Govt’s ‘no worse off’ pledge for home care under scrutiny
Nationals MP Dr Anne Webster, the member for Mallee in far-north-western Victoria, said the Government has broken its no worse off promise.
The Government’s commitment to a “no worse off” guarantee for existing Home Care Package recipients – a key concession offered to the Opposition to secure bipartisan support for the new Aged Care Act – is now under the microscope.
On 12 September 2024, Prime Minister Anthony Albanese told Parliament: “The no worse off principle will ensure everyone with a home care package on the national priority system, or assessed as eligible for a package as of today, will make the same contributions or lower as they would have under home care arrangements.”
12 days later, then-Aged Care Minister Anika Wells echoed that commitment in a media statement: “A no worse off principle will provide certainty to people already in aged care and they won’t make a greater contribution to their care.”
The Aged Care Act itself backs up this position, stating that people receiving, approved for, or awaiting a Home Care Package (HCP) on or before 12 September 2024 “will make the same contributions or lower” under Support at Home and “receive the same package level, including any unspent funds.”
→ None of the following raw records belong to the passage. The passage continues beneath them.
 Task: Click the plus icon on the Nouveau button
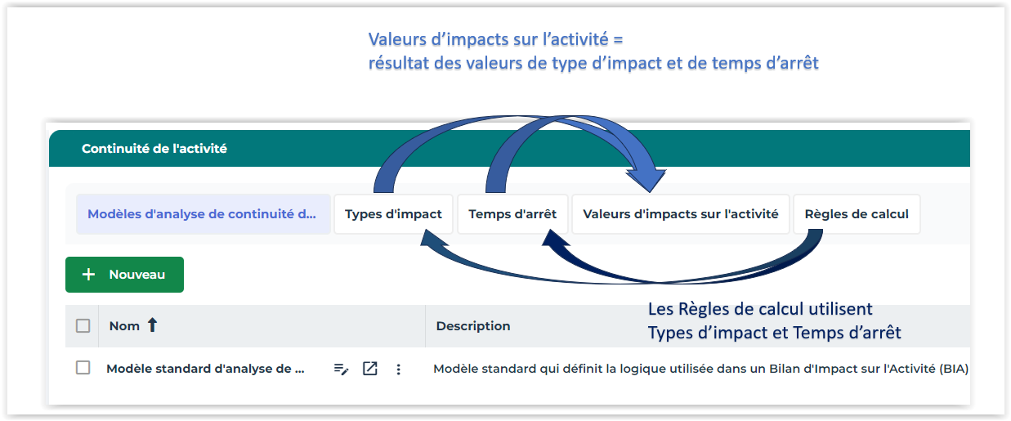coord(89,275)
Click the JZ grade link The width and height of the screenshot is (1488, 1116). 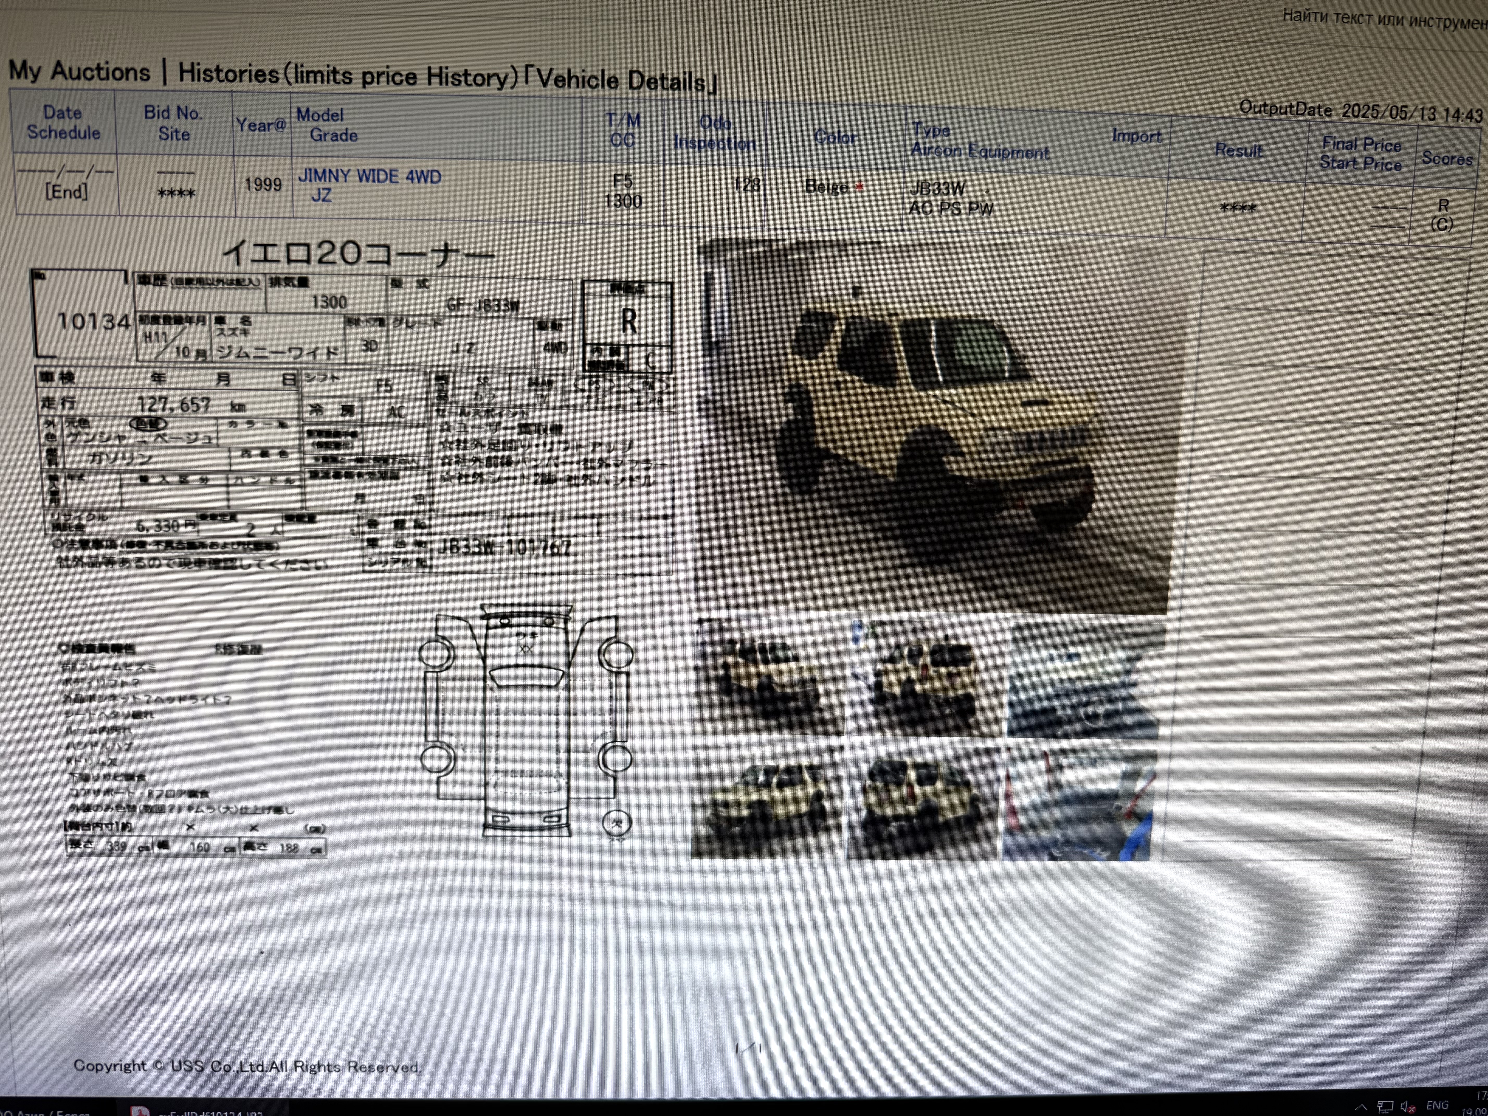pyautogui.click(x=321, y=196)
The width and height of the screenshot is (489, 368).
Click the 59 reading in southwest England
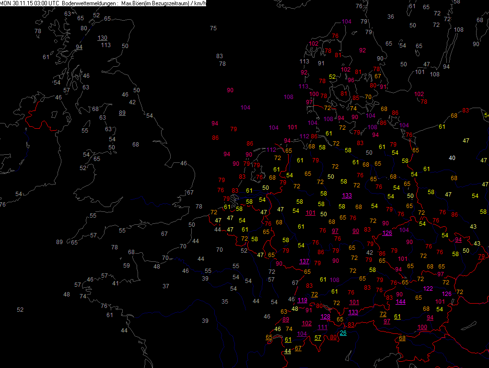127,265
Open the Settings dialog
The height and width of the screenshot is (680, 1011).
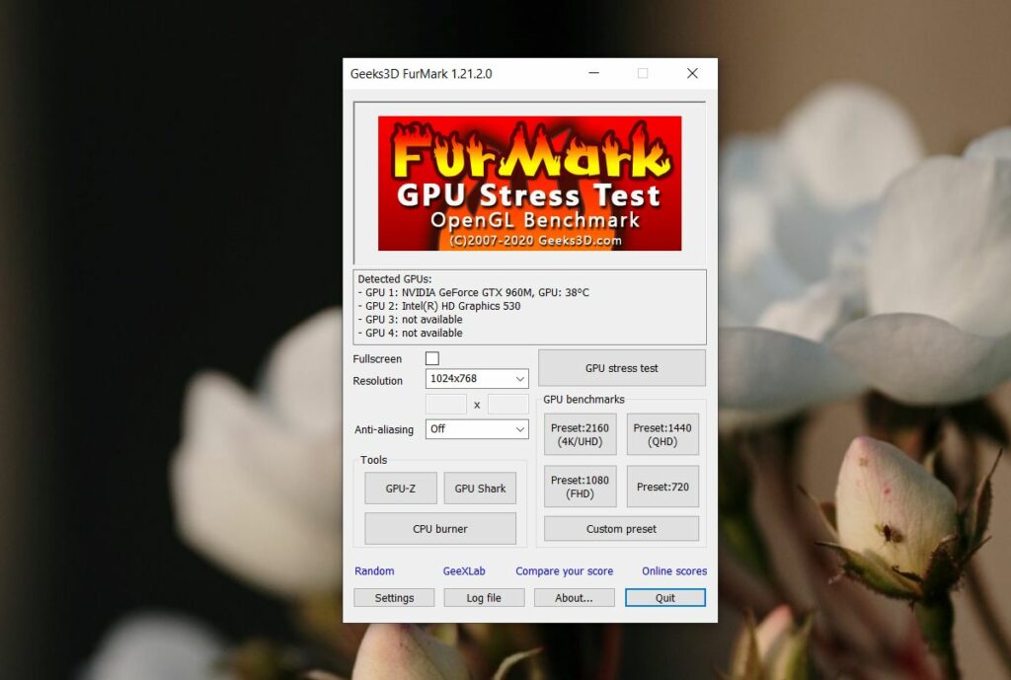pyautogui.click(x=394, y=597)
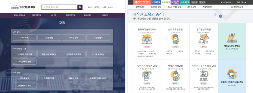253x93 pixels.
Task: Select the 원격교육연수원 graduate icon
Action: (175, 40)
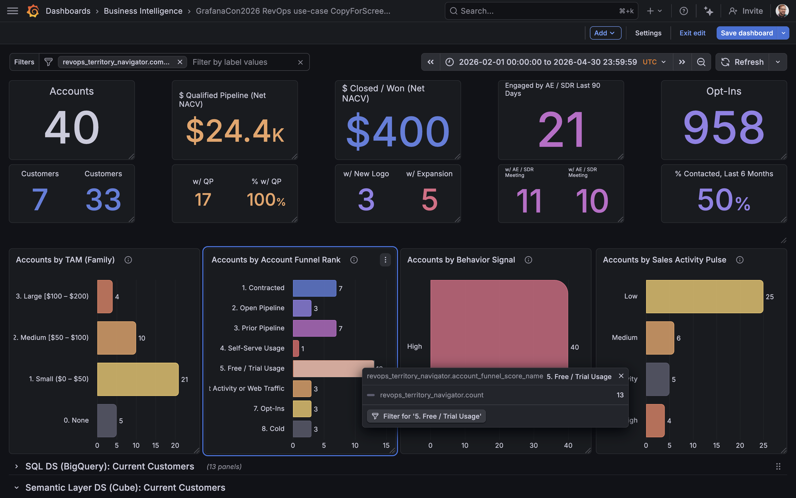
Task: Open the Grafana AI assistant sparkles icon
Action: (709, 11)

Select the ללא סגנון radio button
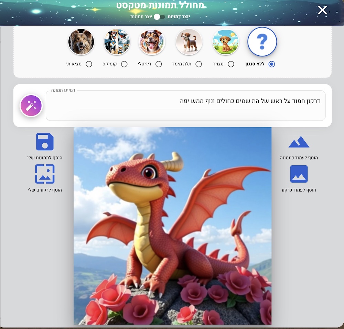[272, 64]
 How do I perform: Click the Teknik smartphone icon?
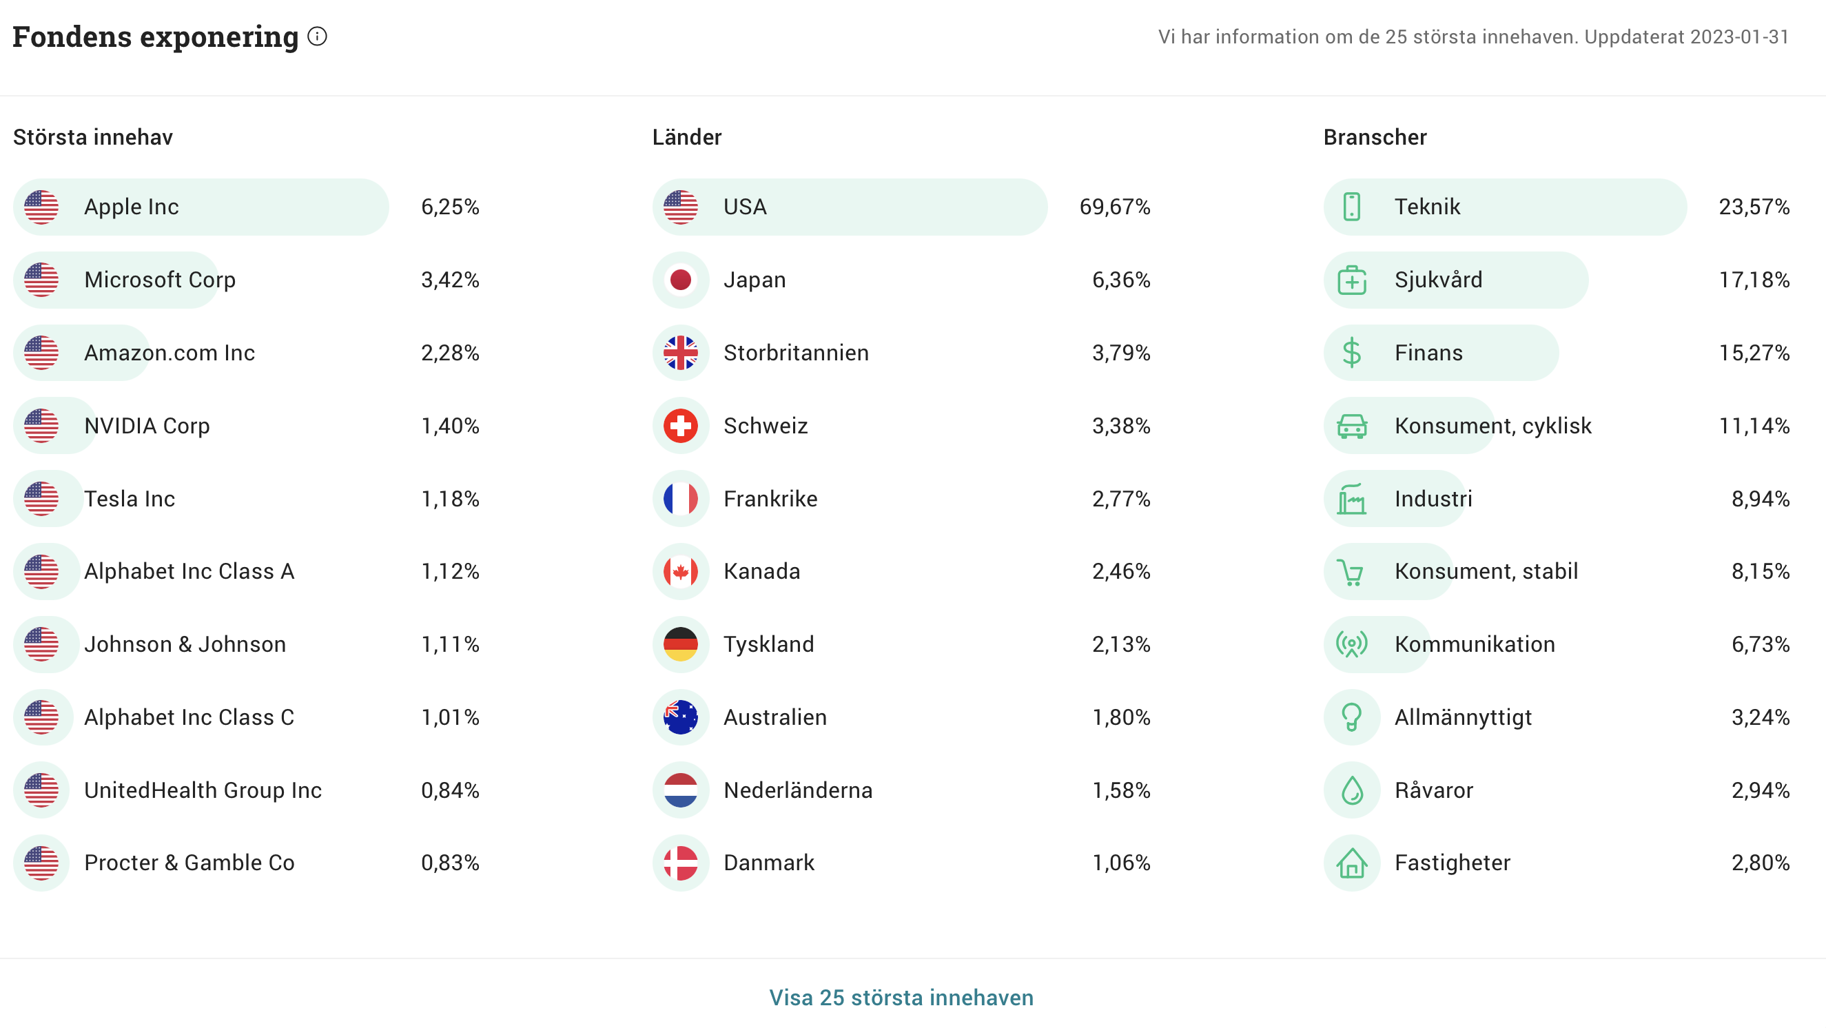[1352, 207]
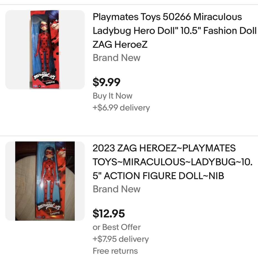This screenshot has height=266, width=258.
Task: Select "Buy It Now" on the first listing
Action: [x=112, y=96]
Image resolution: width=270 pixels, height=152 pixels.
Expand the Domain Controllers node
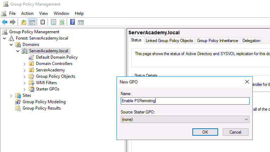pyautogui.click(x=24, y=64)
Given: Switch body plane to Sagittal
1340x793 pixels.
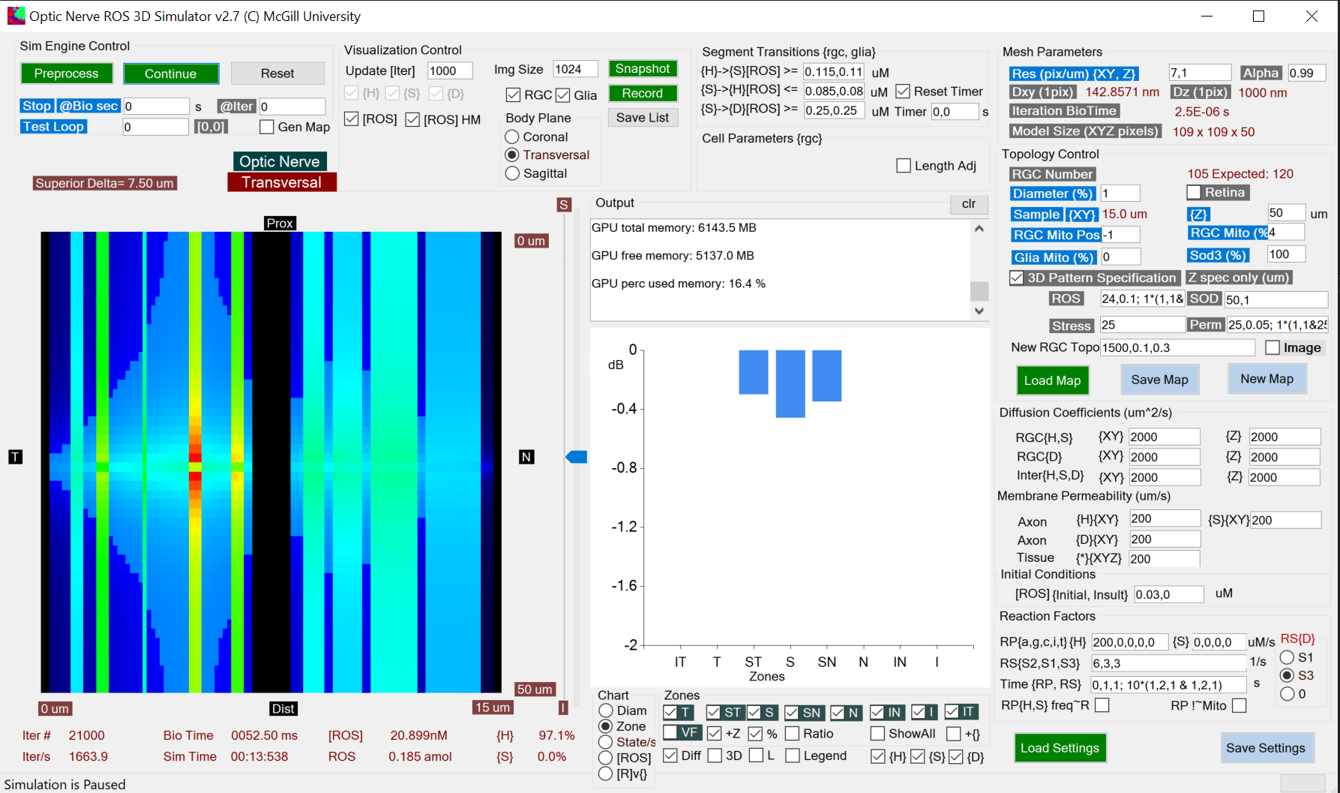Looking at the screenshot, I should click(x=513, y=173).
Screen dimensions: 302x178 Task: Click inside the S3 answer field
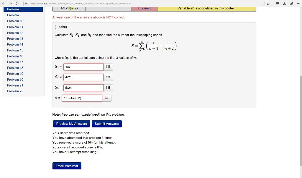click(83, 67)
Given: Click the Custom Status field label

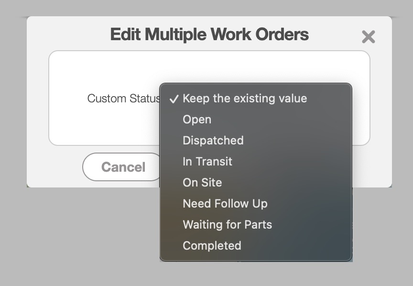Looking at the screenshot, I should point(123,99).
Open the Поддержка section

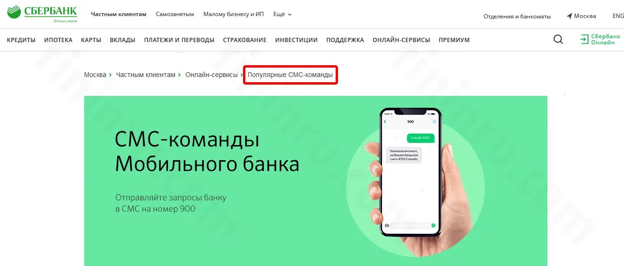click(x=345, y=40)
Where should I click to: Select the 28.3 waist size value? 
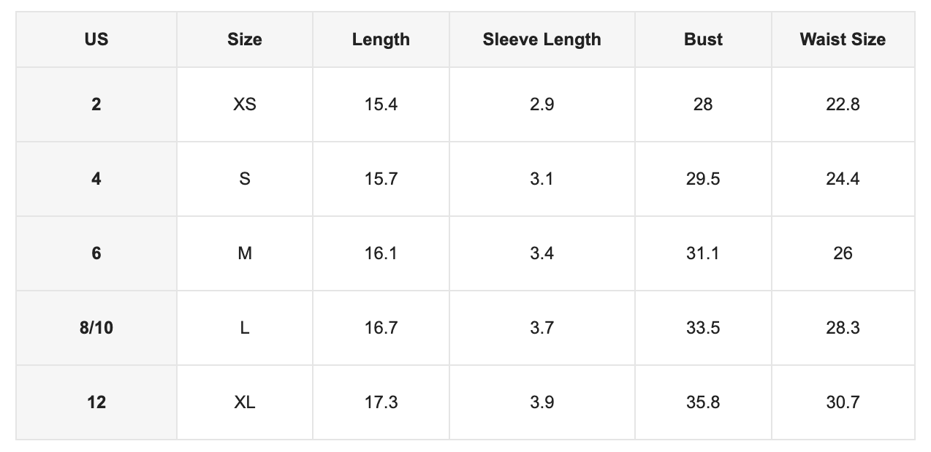[843, 328]
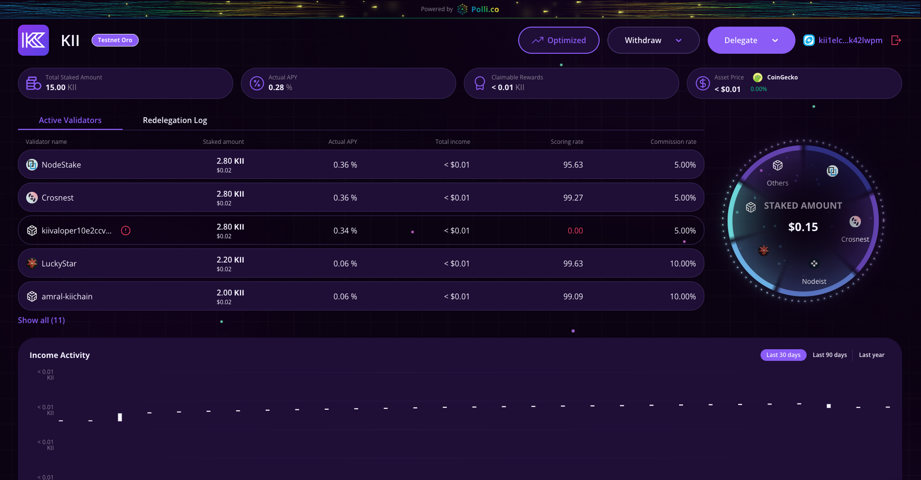Click the Crosnest validator avatar
The image size is (921, 480).
tap(32, 198)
But Nationals MP Dr Anne Webster, the member for Mallee in far-north-western Victoria, said the Government has broken its no worse off promise.
“Mallee constituents are telling me their providers are increasing prices, meaning older people receiving less care and, in some cases, co-payments are being demanded for services to continue,” she said. “The aged care ‘no worse off’ principle is proving to be very shallow indeed.”
The issue was also raised in Senate Estimates last week. Queensland Greens Senator Penny Allman-Payne asked officials whether the Department had modelled the impact of rising prices on an individual’s purchasing power.

Susan Trainor, Assistant Secretary with the Department of Health, Disability and Ageing, replied: “The ‘no worse off’ principle was about their out-of-pocket costs, and it didn’t consider service prices or purchasing power.”
Under Support at Home, providers have had little choice but to lift prices to cover costs such as administration and travel for the first time.
To older people and their families, however, higher prices – and less care for the same contribution – feels undeniably like being “worse off,” regardless of the policy’s formal definition.
Perhaps it’s time to rethink the language.